Since the pictures are not wanted, reproduce only the rest of the records, exactly as given.

## Saved data entries
--*--
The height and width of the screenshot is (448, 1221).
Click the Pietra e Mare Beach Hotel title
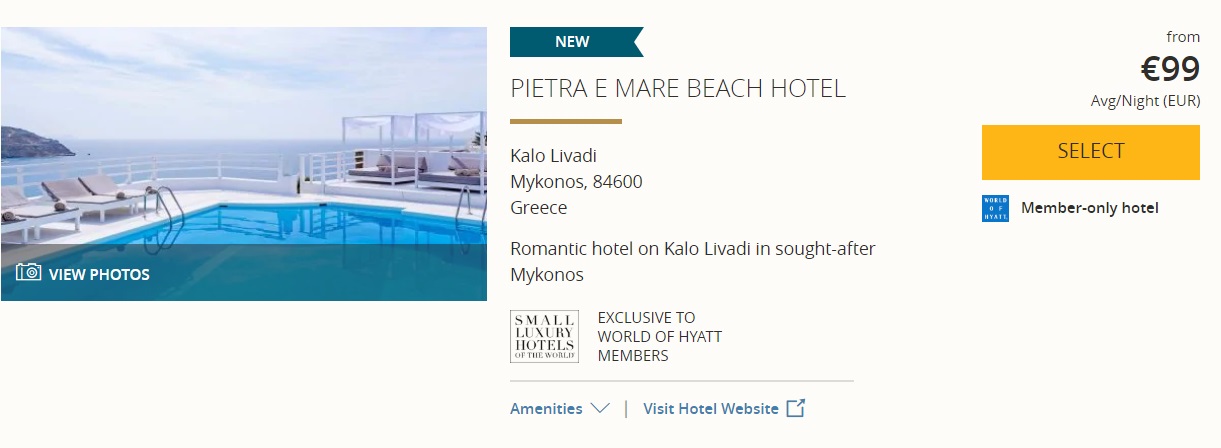[x=677, y=88]
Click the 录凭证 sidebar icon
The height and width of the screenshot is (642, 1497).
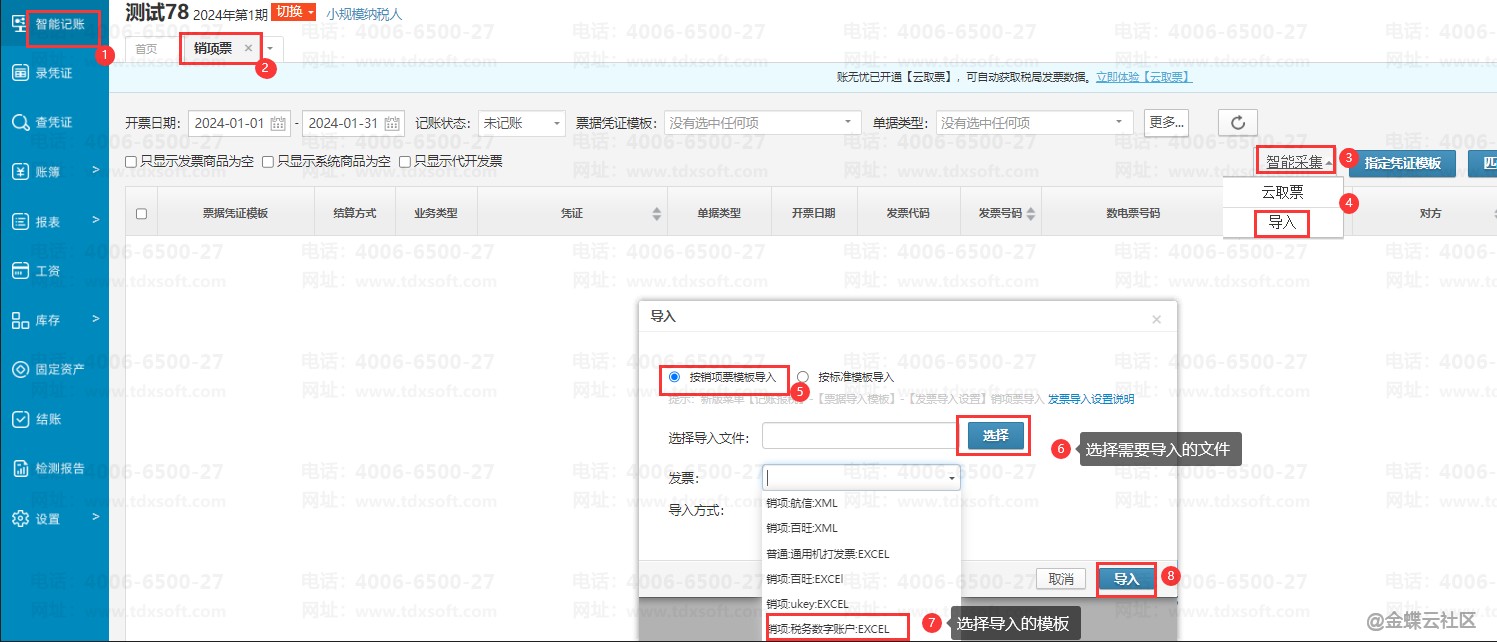coord(20,72)

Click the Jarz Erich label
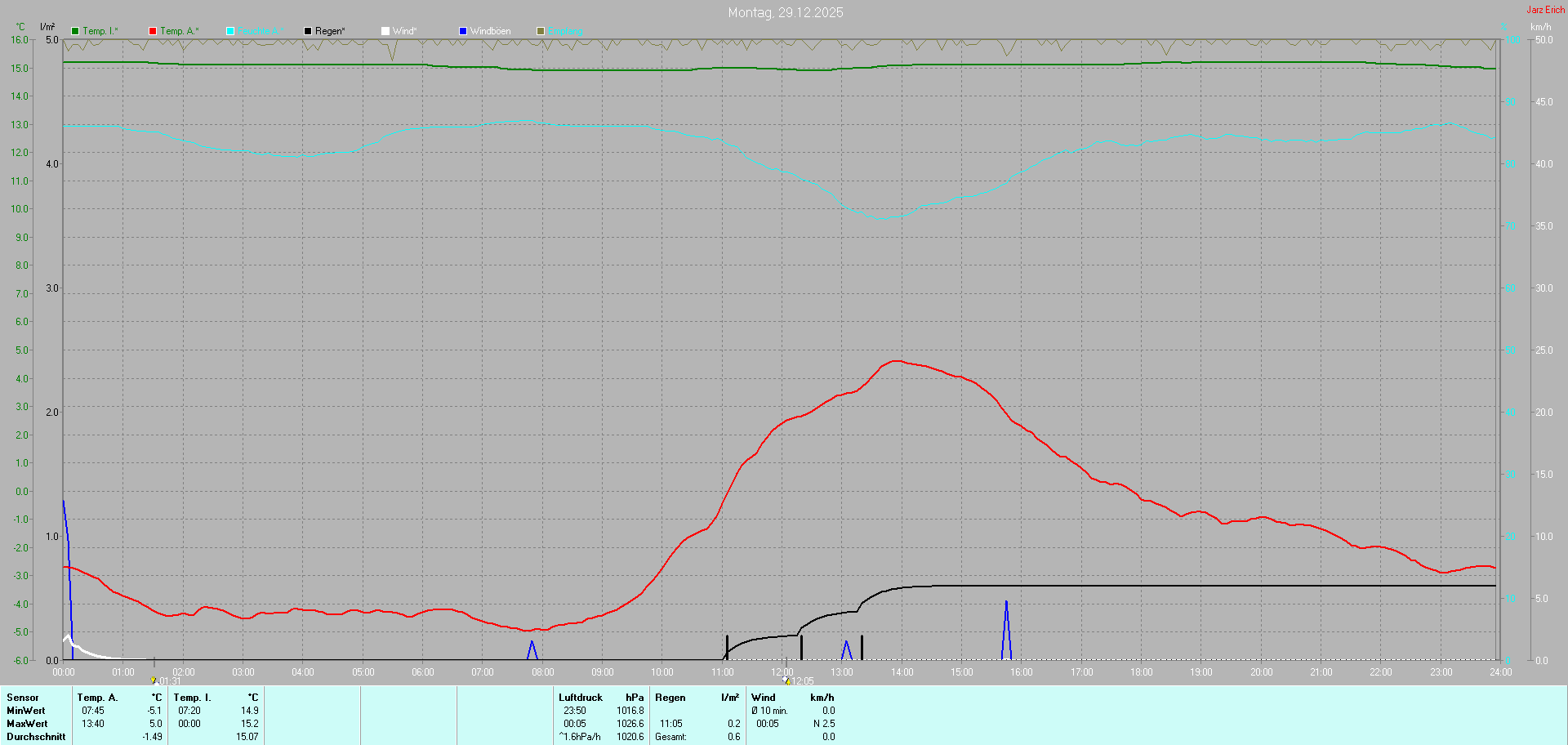pos(1545,10)
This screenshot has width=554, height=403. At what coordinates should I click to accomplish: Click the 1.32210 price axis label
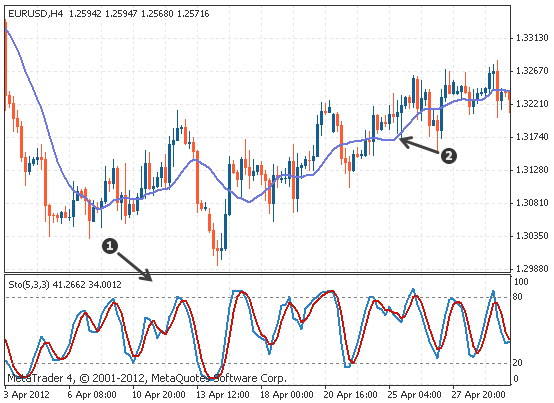tap(532, 104)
--*--
## Problem solution
The height and width of the screenshot is (448, 1221).
Click the Pietra e Mare Beach Hotel title
[x=677, y=88]
Click the 录凭证 sidebar icon
The height and width of the screenshot is (642, 1497).
coord(20,72)

Click the Jarz Erich label
pos(1545,10)
This screenshot has width=554, height=403. At what coordinates should I click to accomplish: Click the 1.32210 price axis label
tap(532, 104)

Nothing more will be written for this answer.